**** Listing ****
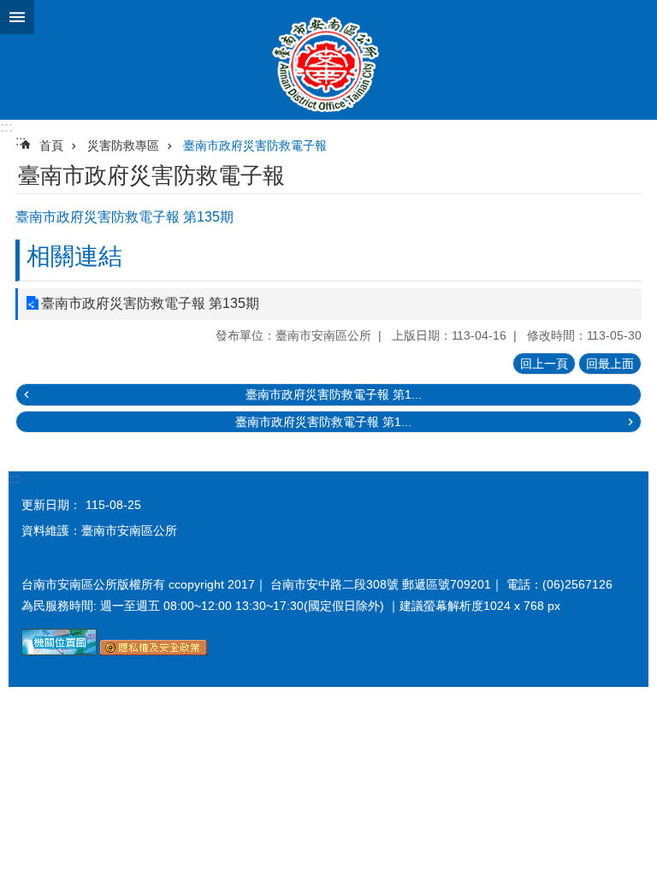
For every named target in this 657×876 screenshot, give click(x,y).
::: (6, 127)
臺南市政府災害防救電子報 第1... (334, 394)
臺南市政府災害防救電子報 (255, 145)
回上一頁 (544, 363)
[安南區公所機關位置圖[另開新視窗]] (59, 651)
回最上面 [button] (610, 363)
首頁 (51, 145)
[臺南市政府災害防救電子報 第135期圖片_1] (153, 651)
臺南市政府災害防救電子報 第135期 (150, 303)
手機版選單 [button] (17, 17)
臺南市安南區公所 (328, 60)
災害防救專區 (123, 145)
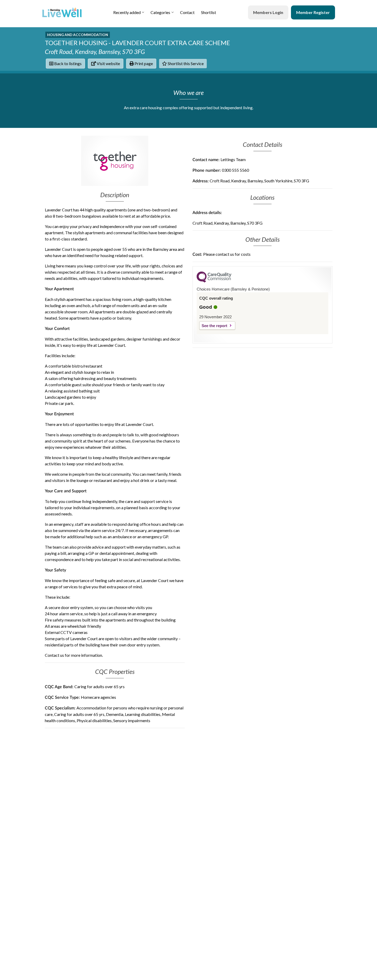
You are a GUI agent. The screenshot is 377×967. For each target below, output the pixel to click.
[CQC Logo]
****
**** Listing ****
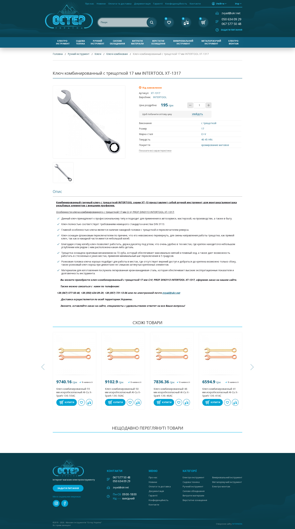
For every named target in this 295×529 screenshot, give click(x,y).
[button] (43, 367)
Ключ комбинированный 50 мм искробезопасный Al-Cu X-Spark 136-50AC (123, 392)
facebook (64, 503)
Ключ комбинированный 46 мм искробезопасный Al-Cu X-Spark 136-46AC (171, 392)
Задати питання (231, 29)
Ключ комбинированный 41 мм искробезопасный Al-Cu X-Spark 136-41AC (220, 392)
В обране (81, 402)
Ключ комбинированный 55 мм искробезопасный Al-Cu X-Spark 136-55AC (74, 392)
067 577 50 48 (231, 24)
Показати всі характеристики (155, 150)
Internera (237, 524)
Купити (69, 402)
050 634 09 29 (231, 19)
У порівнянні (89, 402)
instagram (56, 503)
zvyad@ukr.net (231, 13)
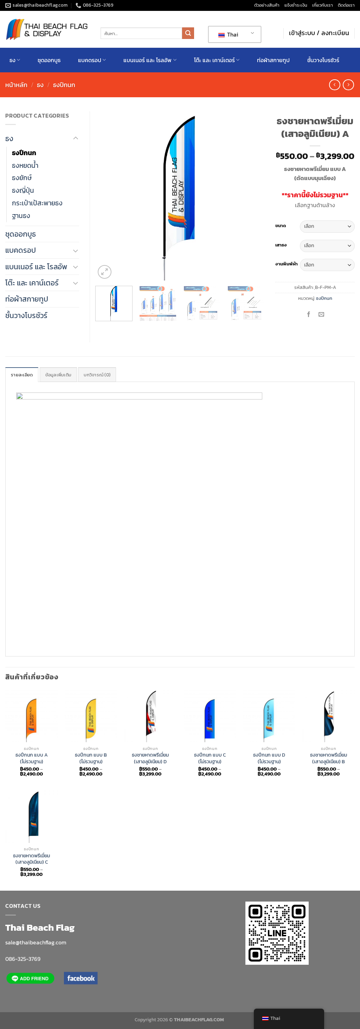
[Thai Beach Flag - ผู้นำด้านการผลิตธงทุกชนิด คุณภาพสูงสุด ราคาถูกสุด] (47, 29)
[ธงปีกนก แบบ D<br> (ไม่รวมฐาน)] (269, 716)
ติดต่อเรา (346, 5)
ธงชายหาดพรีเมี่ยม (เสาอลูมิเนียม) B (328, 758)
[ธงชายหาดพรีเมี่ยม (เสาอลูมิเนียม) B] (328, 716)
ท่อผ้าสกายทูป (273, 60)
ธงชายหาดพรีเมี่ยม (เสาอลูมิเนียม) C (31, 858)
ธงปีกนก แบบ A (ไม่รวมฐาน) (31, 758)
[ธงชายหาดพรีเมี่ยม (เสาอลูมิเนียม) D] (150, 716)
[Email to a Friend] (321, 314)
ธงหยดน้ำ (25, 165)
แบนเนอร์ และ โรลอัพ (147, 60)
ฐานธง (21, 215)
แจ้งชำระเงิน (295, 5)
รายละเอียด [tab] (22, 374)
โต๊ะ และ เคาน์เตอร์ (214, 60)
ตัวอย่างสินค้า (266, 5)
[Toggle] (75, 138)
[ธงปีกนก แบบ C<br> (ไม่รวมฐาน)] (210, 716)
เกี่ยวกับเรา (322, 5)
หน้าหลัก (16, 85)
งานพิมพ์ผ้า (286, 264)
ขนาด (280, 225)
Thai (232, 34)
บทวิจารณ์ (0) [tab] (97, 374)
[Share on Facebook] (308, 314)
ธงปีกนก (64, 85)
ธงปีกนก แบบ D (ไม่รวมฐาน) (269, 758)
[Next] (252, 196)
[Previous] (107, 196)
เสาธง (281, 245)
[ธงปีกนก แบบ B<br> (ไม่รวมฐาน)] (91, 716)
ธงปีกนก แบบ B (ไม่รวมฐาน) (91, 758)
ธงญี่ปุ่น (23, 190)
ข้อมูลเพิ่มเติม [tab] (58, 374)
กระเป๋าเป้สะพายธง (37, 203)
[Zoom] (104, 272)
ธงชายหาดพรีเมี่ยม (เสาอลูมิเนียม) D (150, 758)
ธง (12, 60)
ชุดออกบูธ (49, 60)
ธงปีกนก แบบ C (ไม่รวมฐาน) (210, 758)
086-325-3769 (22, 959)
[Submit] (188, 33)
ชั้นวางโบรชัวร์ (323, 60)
****
Copy the rows word for word, beginning at the line that has "ธงปีกนก แบบ D (ไม่รวมฐาน) (269, 758)" and stopping after the line that has "ชั้นวางโบรชัวร์ (323, 60)".

_Exercise solution_:
ธงปีกนก แบบ D (ไม่รวมฐาน) (269, 758)
[Next] (252, 196)
[Previous] (107, 196)
เสาธง (281, 245)
[ธงปีกนก แบบ B<br> (ไม่รวมฐาน)] (91, 716)
ธงปีกนก แบบ B (ไม่รวมฐาน) (91, 758)
ธงญี่ปุ่น (23, 190)
ข้อมูลเพิ่มเติม [tab] (58, 374)
กระเป๋าเป้สะพายธง (37, 203)
[Zoom] (104, 272)
ธงชายหาดพรีเมี่ยม (เสาอลูมิเนียม) D (150, 758)
ธง (12, 60)
ชุดออกบูธ (49, 60)
ธงปีกนก แบบ C (ไม่รวมฐาน) (210, 758)
086-325-3769 (22, 959)
[Submit] (188, 33)
ชั้นวางโบรชัวร์ (323, 60)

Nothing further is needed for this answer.